【生かせ!知財ビジネス】ひのき特許事務所、50周年で業務拡大へ意欲

創業50周年を迎えたひのき特許事務所の西脇博志所長(左)と浜田聖司副所長。今後は海外出願業務などの強化を図る
創業50周年を迎えたひのき特許事務所の西脇博志所長(左)と浜田聖司副所長。今後は海外出願業務などの強化を図る【拡大】

 ひのき特許事務所(東京都台東区)は、都営地下鉄浅草線の蔵前駅から徒歩1分のところにある弁理士4人の特許事務所だ。規模は大きくないが今年創業50周年を迎えた。7日には法務局へ特許業務法人の設立登記を申請、法人化による業務拡大に意欲を燃やす。2015年12月まで所長を務めた水垣親房弁理士(72)は「創業以来、大手電機会社の特許出願を本来業務としてきた。この姿勢を堅持しつつ、特許業務法人として顧客の幅広いニーズに対応していければと」と話している。

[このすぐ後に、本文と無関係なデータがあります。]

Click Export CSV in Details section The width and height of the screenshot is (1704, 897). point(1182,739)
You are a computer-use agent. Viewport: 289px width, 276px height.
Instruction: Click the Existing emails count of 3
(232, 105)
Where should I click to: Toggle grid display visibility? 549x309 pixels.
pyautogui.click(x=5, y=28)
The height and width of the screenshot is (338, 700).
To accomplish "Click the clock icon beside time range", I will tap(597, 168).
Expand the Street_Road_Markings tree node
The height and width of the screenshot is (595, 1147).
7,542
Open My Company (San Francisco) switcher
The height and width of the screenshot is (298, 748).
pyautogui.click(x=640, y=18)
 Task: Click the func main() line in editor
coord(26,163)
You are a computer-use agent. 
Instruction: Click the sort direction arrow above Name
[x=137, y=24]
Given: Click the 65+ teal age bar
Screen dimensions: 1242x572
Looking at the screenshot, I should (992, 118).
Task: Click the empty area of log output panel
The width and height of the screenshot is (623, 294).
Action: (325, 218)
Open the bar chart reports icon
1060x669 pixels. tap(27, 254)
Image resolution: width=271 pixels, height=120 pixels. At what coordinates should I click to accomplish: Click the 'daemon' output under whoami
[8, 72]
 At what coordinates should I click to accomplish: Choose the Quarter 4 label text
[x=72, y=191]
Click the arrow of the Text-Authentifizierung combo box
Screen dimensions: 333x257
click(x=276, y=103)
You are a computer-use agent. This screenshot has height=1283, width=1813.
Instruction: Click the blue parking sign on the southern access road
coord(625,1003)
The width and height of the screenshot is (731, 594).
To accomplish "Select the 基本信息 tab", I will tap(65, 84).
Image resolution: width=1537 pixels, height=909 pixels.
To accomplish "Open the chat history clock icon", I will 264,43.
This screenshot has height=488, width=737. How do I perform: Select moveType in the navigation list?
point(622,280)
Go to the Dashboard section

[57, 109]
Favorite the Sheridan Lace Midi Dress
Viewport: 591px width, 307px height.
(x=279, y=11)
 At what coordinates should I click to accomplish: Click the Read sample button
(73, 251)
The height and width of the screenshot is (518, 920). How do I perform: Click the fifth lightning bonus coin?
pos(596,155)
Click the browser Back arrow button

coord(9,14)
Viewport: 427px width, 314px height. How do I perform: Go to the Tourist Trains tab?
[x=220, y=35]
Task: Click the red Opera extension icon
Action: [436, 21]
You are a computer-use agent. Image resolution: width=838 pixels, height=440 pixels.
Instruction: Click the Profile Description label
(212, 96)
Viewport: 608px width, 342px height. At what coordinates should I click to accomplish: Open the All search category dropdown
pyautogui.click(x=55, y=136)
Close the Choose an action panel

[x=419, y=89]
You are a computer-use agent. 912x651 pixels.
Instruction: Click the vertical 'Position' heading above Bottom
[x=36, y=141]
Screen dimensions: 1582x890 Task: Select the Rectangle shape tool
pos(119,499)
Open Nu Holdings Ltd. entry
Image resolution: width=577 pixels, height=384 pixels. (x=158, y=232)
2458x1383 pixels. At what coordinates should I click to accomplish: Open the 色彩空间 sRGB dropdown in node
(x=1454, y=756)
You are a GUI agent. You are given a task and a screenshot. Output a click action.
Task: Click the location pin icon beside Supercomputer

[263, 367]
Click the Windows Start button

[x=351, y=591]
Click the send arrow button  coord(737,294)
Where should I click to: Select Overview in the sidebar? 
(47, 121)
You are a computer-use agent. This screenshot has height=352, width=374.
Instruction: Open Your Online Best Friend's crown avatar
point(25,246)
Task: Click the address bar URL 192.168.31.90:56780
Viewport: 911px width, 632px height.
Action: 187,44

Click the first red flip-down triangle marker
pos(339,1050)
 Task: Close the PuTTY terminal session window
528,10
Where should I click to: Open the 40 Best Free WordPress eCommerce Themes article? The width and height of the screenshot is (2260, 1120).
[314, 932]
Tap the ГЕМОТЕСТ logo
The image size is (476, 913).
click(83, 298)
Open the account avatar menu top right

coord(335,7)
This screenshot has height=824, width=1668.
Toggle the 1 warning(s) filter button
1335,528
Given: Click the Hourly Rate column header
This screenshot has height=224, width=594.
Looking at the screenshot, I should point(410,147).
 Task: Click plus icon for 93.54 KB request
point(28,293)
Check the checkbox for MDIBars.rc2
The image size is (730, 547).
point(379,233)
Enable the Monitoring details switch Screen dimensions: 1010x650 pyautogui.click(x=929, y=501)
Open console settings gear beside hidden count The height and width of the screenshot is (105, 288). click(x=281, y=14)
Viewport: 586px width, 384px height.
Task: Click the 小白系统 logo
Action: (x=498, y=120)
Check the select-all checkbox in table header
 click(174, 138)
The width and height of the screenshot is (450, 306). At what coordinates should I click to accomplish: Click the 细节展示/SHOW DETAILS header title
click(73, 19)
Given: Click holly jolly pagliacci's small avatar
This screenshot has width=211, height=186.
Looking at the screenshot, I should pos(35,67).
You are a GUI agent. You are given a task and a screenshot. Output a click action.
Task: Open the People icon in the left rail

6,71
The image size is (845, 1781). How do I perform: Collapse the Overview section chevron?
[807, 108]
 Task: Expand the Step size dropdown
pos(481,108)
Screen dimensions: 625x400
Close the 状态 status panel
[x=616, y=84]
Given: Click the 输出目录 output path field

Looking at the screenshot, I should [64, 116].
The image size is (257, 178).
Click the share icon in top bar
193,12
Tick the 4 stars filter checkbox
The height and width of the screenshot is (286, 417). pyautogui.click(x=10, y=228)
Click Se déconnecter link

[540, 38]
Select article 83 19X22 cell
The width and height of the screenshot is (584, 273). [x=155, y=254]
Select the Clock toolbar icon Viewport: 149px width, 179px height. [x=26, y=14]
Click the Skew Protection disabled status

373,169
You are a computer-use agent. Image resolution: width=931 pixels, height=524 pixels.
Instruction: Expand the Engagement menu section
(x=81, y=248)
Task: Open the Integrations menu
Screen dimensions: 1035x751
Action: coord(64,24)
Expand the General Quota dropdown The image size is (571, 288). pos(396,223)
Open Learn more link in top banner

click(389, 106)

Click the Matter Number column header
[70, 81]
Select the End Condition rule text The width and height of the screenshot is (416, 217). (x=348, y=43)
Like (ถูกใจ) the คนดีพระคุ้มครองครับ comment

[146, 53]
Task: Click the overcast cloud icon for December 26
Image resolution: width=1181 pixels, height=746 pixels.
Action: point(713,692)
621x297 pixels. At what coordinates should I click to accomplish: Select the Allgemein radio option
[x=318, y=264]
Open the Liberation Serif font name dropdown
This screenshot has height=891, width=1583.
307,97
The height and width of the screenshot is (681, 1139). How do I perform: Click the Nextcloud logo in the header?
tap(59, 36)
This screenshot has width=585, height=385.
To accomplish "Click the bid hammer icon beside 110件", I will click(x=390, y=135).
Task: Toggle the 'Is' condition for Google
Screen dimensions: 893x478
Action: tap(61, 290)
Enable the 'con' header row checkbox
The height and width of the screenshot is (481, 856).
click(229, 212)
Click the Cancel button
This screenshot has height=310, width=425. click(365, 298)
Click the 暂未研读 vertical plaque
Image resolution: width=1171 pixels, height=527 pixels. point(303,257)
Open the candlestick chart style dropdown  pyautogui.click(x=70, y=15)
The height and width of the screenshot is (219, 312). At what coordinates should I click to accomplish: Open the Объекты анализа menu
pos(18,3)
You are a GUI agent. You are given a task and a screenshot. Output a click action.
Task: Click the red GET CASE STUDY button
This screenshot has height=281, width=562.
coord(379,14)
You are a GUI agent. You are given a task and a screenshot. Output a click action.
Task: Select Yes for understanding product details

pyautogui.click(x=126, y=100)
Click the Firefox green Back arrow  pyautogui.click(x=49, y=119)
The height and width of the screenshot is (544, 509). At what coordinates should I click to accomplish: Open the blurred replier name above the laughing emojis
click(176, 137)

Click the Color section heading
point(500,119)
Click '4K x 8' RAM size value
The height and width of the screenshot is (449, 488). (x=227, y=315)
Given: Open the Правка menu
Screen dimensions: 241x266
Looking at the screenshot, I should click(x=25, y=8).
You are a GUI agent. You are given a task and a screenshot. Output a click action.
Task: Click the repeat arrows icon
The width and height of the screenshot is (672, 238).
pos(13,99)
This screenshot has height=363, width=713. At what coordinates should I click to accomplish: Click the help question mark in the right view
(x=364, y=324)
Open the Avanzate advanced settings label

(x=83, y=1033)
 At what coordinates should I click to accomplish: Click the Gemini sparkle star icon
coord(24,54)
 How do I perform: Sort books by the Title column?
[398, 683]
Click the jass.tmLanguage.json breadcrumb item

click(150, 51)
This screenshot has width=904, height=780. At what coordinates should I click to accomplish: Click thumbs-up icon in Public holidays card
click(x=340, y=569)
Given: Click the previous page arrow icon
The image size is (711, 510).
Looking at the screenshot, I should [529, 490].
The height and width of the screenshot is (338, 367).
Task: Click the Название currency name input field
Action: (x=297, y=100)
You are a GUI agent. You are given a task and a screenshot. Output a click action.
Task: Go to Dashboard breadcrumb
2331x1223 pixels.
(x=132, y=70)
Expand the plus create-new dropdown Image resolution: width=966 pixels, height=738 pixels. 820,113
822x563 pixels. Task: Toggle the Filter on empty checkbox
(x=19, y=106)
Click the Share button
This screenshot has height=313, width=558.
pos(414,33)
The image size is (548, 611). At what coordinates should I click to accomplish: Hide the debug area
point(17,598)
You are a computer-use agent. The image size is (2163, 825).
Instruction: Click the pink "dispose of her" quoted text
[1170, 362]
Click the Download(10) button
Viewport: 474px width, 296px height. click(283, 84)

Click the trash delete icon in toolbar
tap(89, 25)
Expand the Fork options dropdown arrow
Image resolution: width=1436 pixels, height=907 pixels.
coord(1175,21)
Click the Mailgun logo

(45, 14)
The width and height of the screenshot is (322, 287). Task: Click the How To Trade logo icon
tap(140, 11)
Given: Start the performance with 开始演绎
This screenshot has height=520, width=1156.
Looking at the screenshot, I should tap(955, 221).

 同事務所の特徴は創業以来、所属する弁理士すべてが特許庁の精密機器や電気・通信分野の審査官と審判官の経験者で占められてきた点だ。例えば、担当審査官が特許を認めない見解を示しても、出願した特許明細書の内容をどう補正して、出し直せばよいかが推察できるという。ベテランの浅見保男弁理士(69)は「審査部門で審査官が論議するのと同様、元審査官のわれわれも論議しているからだ。審判官として出廷も数多く経験しており、知財訴訟に強いのも特徴だ」と説明する。

 現所長の西脇博志弁理士(54)は、現在の知財総合支援窓口制度の原型となった特許流通アドバイザー制度を構築した元幹部の一人で、大学・中小企業向け支援現場の経験も数多い。副所長の浜田聖司弁理士(50)は英語と中国語に堪能で国際政策の場でも活躍。パテントトロール問題にも詳しく、米国の著名な専門書「破綻する特許」の翻訳者でもある。

 特許業務法人としての今後の目標について、西脇所長は「まず海外出願業務を強化したい。名称もひのき国際特許事務所への変更を検討している」と話す。浜田弁理士は「各国語での特許明細書の執筆はもちろん、各国特許庁の審査官との直接折衝も可能だ」と自信をのぞかせる。このほかコンサルティング業務を新設して、知財部門の手薄な大手企業や中堅企業、大学の研究室などの相談にも対応していく方針で、準備を進めている。

 西脇所長は、「元審査官、元審判官だということをピーアールするつもりはまったくない。自分たちの経験や知識から培われてきた能力を使って、顧客のために何ができるのか、何ができないのかを考えて、真摯(しんし)な対応をしていく中で、業務拡大を図っていきたい」と語った。(知財情報&戦略システム 中岡浩)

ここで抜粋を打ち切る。